[Given instruction] Reproduce the rows word for word, starting with the line that contains "Toggle the bookmark star for this page" and going on through the line that contains "Looking at the", with both of those lines included. Leave the pictures out of your copy.

[Data shown]
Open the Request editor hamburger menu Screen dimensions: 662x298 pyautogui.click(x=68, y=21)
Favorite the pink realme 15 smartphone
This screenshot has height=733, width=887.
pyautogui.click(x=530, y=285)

* * *

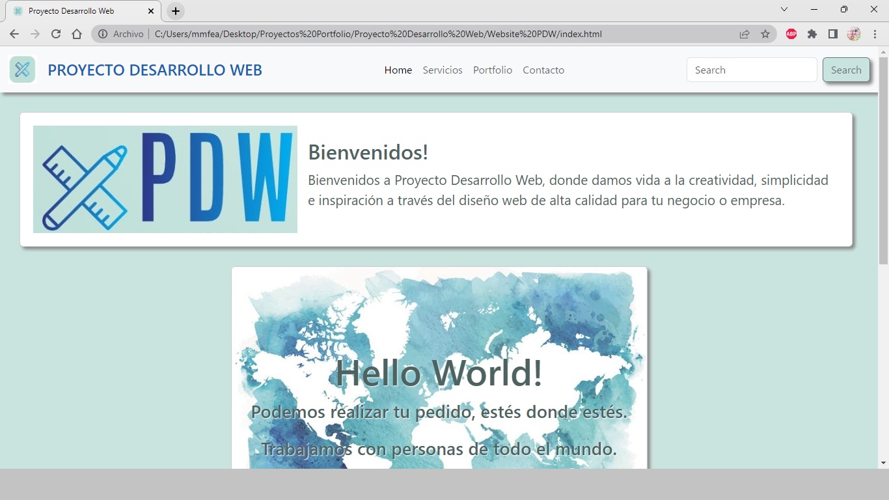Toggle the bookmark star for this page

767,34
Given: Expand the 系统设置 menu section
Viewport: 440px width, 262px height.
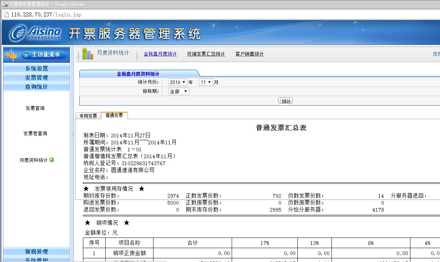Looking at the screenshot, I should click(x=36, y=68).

...

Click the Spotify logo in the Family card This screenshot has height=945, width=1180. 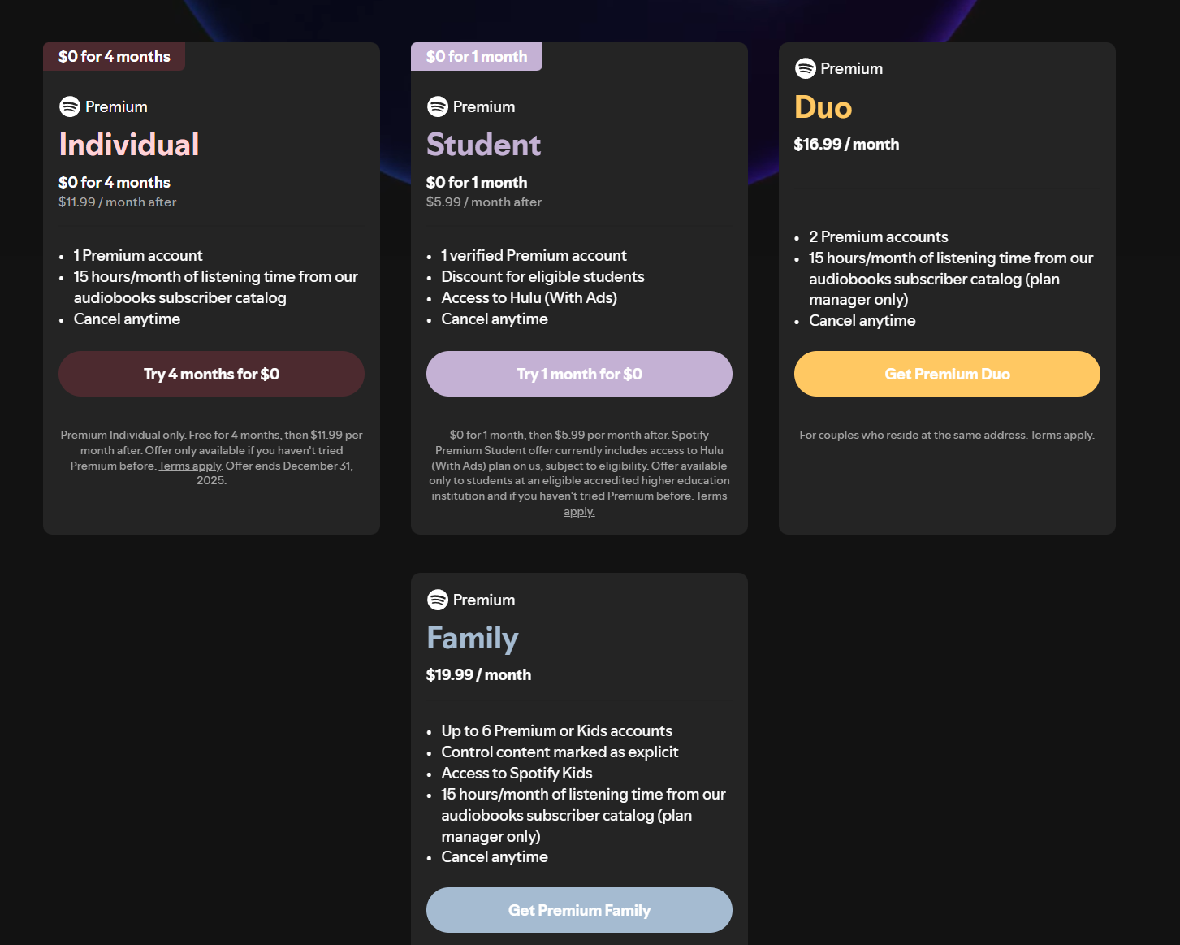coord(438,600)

[Task result]
Toggle the bookmark star for this page

767,34
Given: Expand the 系统设置 menu section
Viewport: 440px width, 262px height.
Looking at the screenshot, I should click(x=36, y=68).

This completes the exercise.